Christmas is over, and it's time to take down the tree. But your dried out holiday decorations could still have gifts to bear if you take them to the Willowbrook Wildlife Center in Glen Ellyn.
Starting two days after Christmas, the center began accepting natural trees, wreaths and garlands from Darien residents—and anyone else with greens to give—for use in its wild animal habitats. The city has partnered with the center for Christmas tree disposal for several years.
Though it requires a drive out to Glen Ellyn, the greenery donation process gives families the satisfaction of knowing they've done a good deed by helping out the center's animal tenants.
More than 8,000 sick or injured critters come through the center's doors for rehabilitation each year, said Education Site Manager Sandy Fejt.

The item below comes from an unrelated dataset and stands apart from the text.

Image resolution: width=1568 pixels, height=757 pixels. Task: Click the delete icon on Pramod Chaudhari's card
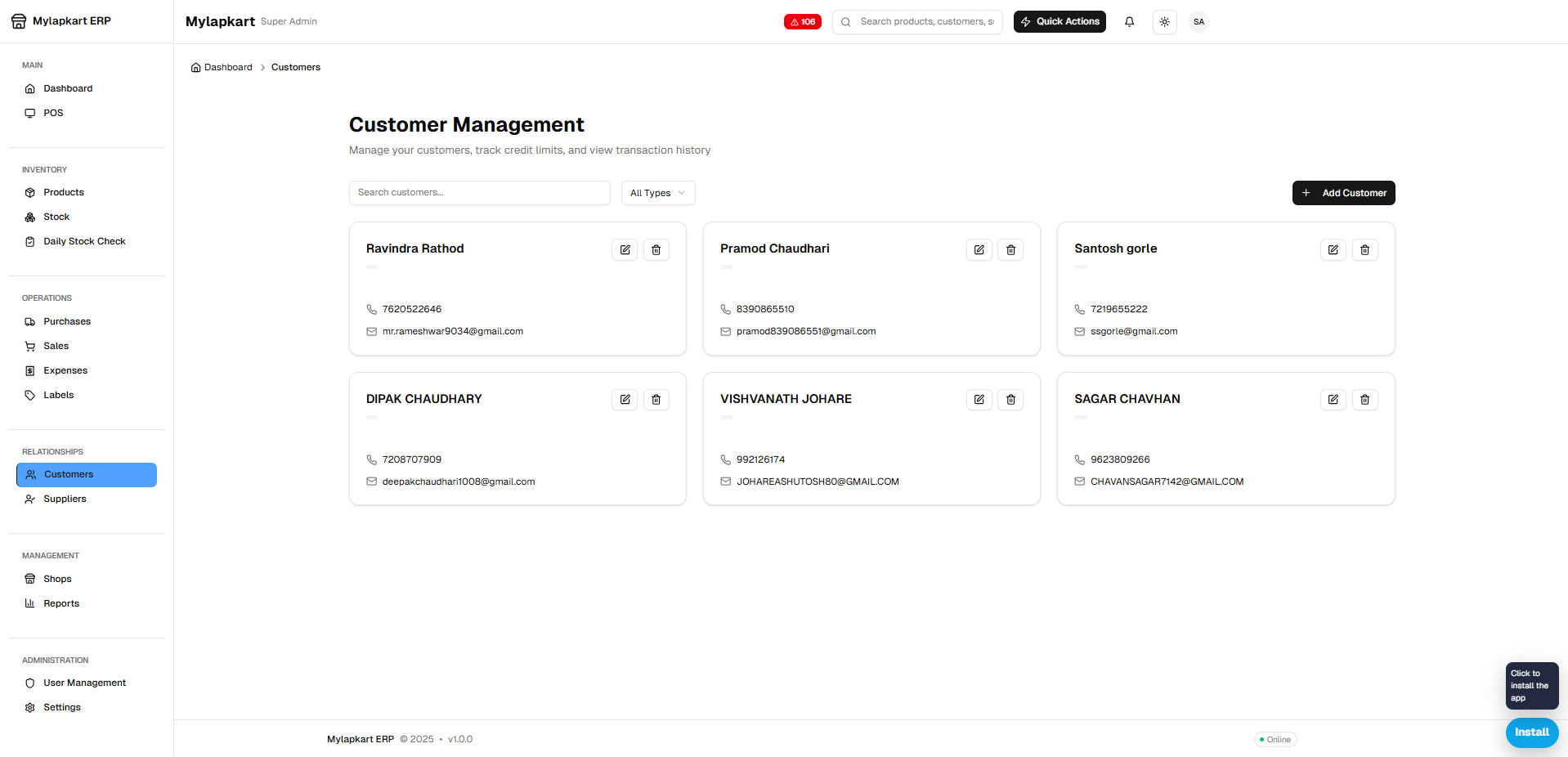(1010, 249)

Nearly 90 animals, including possums, hawks, foxes and owls, are permanently disabled residents, she said.
But whether their stay is long or short, Fejt said the animals need places in their enclosures to hide, perch and play.
"It's a nice opportunity for them to pick up some behaviors that keep them stimulated in captivity," Fejt said.

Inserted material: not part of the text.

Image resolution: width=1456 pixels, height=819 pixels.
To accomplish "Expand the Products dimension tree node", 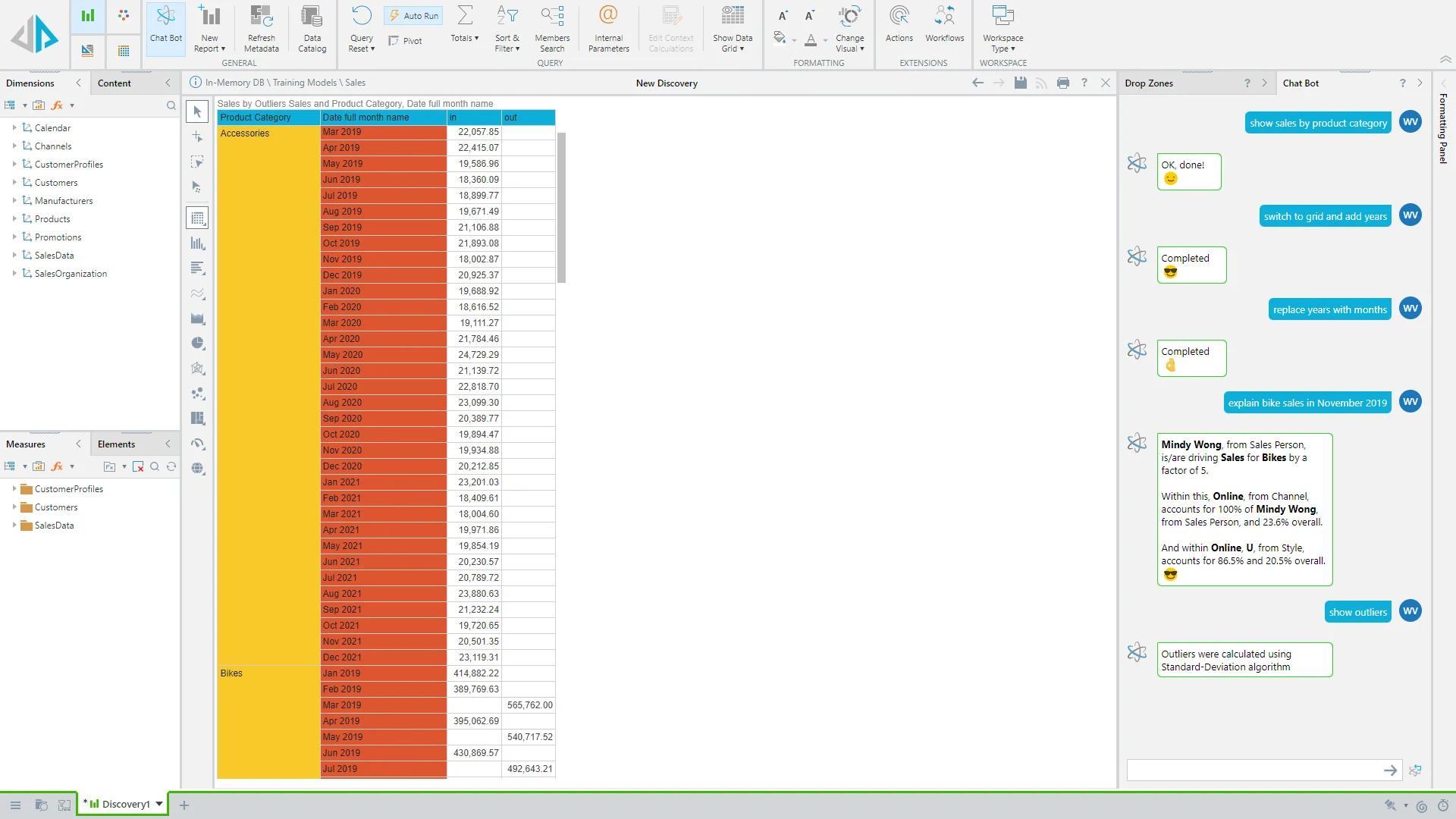I will pyautogui.click(x=14, y=219).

The creatures enjoy the sensory experience of rubbing against the needles and inhaling the scent, she said. Center staff members will often conceal food for the animals within the branches, leading to a tasty game of hide and seek.
The center's feathered residents use the trees for perching and nesting, making use of needles and twigs as homebuilding materials, Fejt said.
Mammals, on the other hand, become palpably excited when the new plaything drops into their enclosure.
"The raccoons squeal," Fejt said. "It's like they're saying, 'Wow, this is great!' It's really neat to watch them."
Other animals enjoy the seclusion the greenery grants—but visitors benefit by still being able to catch a glimpse of the resting beast through the twigs.
During a typical season, the center gets just fewer than 100 trees, which provide ample material for its habitats. Before hauling decorations to the center, donors should clear all decorations from the branches—right down to that last bit of tinsel, Fejt said.
Every piece of greenery brought to the center will be used one way or another. Fejt said if something doesn't find its way into a habitat, the Forest Preserve District of DuPage County, which runs the center, will grind it up for mulch or use it to create fish cribs in local lakes and ponds.
Dan Jones, assistant manager of site operations for the eastern division of the forest preserve, said his crew, along with a team of Boy Scouts, tie used Christmas trees to pallets. They take the contraptions out to frozen ponds and lakes, set them on the ice, and then when the ice melts, the trees sink, creating a safe haven for vulnerable fish.
"It's a nice, ideal place for the smaller fish to hide from the bigger fish," he said.
The Willowbrook Wildlife Center is located at 525 S. Park Blvd. in Glen Ellyn. It's open seven days a week, except for New Year's Day, and will continue accepting greenery until people have no more to give. Fejt said the animals love investigating even the driest and most brittle holiday greens.
"It's pretty fun to watch them," she said. "It's no different than watching little kids at Christmas."